◆ Problem description
Extract every line below that contains the word "computer".

+===+

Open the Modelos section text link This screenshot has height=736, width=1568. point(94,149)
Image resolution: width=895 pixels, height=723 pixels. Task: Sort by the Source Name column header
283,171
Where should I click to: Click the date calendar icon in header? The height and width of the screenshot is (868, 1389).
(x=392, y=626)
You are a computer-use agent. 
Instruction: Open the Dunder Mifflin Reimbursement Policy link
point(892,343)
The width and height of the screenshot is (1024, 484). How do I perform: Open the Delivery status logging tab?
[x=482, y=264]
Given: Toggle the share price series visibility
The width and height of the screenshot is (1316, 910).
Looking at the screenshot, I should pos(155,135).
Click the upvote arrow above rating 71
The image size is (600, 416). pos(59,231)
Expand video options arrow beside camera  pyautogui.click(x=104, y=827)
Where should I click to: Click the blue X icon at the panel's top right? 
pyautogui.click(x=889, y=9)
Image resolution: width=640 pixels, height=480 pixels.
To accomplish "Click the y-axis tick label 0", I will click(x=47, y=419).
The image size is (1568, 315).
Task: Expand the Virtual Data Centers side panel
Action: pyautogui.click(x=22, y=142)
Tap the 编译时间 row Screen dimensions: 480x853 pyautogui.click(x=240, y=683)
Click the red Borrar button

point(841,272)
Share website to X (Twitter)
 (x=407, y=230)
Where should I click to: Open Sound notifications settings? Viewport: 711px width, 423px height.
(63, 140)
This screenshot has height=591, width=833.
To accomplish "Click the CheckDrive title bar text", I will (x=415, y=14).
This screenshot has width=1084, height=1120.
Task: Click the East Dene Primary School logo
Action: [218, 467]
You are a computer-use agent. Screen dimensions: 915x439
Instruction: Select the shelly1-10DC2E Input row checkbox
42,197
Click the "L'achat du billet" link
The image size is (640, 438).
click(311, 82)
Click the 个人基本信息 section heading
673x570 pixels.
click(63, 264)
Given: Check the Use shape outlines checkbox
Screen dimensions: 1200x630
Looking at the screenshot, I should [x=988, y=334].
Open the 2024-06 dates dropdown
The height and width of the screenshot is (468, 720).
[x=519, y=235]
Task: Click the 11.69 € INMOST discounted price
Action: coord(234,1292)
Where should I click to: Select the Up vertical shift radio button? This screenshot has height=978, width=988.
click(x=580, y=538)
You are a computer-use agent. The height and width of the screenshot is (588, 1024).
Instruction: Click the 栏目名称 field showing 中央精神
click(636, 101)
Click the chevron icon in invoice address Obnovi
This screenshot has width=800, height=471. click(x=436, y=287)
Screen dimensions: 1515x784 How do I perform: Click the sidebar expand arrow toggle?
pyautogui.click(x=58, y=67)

+===+

◆ Exercise output
You are a computer-use agent. 
You are a computer-use agent. Screen dimensions: 915x439
You are a computer-use agent. The height and width of the screenshot is (588, 1024).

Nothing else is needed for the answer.